Aim to be a convenient NLP library with the help from HuggingFace

These details have not been verified by PyPI

Project links

Homepage

GitHub Statistics

View statistics for this project via Libraries.io, or by using our public dataset on Google BigQuery

Development Status
- 4 - Beta
Intended Audience
- Developers
License
- OSI Approved :: Apache Software License
Natural Language
- English
Programming Language
- Python :: 3.9
- Python :: 3.10

Project description

Welcome to that-nlp-library

Install

pip install that_nlp_library

It is advised that you manually install torch (with your compatible cuda version if you GPU). Typically it’s

pip3 install torch --index-url https://download.pytorch.org/whl/cu118

Visit Pytorch page for more information

High-Level Overview

Supervised Learning

For supervised learning, the main pipeline contains 2 parts:

Text Data Controller: `TextDataController` (for text processing)

Here is a list of processings that you can use (in order). You also can skip any processing if you want to.

Here is an example of the Text Controller for a classification task (predict Division Name), without any text preprocessing. The code will also tokenize your text field.
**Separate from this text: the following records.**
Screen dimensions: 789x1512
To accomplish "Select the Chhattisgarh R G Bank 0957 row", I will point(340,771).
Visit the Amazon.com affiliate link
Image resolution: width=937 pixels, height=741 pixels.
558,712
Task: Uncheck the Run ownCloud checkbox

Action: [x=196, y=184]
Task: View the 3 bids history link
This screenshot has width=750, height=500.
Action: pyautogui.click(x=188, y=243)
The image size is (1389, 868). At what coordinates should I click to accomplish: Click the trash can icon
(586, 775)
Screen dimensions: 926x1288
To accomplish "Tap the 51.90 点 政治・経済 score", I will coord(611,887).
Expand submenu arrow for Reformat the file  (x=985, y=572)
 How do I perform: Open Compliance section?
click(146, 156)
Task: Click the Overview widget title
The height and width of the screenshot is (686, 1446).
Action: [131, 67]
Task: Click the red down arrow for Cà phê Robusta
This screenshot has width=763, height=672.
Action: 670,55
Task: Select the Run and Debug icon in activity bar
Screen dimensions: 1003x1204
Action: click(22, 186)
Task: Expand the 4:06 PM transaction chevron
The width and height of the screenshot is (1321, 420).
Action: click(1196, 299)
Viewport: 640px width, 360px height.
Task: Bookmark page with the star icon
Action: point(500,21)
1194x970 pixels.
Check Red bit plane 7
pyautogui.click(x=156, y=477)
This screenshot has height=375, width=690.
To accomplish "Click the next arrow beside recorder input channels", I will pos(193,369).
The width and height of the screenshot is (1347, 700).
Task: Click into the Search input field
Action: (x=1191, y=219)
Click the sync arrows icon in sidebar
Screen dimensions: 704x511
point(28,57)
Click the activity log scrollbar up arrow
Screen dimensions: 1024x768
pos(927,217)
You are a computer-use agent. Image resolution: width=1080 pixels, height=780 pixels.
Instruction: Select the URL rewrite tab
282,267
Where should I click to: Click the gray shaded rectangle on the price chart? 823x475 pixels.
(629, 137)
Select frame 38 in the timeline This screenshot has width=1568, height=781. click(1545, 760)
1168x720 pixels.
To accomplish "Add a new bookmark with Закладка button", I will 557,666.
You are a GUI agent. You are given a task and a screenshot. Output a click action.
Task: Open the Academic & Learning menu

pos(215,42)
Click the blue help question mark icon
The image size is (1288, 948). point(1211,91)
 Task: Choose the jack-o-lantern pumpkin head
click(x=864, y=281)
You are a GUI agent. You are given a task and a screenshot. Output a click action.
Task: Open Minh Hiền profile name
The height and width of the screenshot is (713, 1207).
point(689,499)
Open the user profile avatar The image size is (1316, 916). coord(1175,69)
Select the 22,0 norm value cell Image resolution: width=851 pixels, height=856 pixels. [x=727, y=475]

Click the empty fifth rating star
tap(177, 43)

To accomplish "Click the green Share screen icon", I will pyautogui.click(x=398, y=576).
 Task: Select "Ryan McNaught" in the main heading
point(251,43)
tdc = TextDataController.from_csv('sample_data/Womens_Clothing_Reviews.csv',
                                  main_text='Review Text',
                                  label_names='Division Name',
                                  sup_types='classification',                                  
                                 )
tokenizer = RobertaTokenizer.from_pretrained('roberta-base')
tdc.process_and_tokenize(tokenizer,max_length=100,shuffle_trn=True)

And here is an example when all processings are applied

from underthesea import text_normalize
import nlpaug.augmenter.char as nac

# define the augmentation function
def nlp_aug(x,aug=None):
    results = aug.augment(x)
    if not isinstance(x,list): return results[0]
    return results
aug = nac.KeyboardAug(aug_char_max=3,aug_char_p=0.1,aug_word_p=0.07)
nearby_aug_func = partial(nlp_aug,aug=aug)

# initialize the TextDataController
tdc = TextDataController.from_csv(dset,
                                  main_text='Review Text',
                                  
                                  # metadatas
                                  metadatas='Title',
                                  
                                  # label
                                  label_names='Division Name',
                                  sup_types='classification',
                                  label_tfm_dict={'Division Name': lambda x: x if x!='Initmates' else 'Intimates'},
                                  
                                  # row filter
                                  filter_dict={'Review Text': lambda x: x is not None,
                                               'Division Name': lambda x: x is not None,
                                              },
                                              
                                  # text transformation
                                  content_transformation=[text_normalize,str.lower],
                                  
                                  # validation split
                                  val_ratio=0.2,
                                  stratify_cols=['Division Name'],
                                  
                                  # upsampling
                                  upsampling_list=[('Division Name',lambda x: x=='Intimates')]
                                  
                                  # text augmentation
                                  content_augmentations=nearby_aug_func
                                 )

tokenizer = RobertaTokenizer.from_pretrained('roberta-base')
tdc.process_and_tokenize(tokenizer,max_length=100,shuffle_trn=True)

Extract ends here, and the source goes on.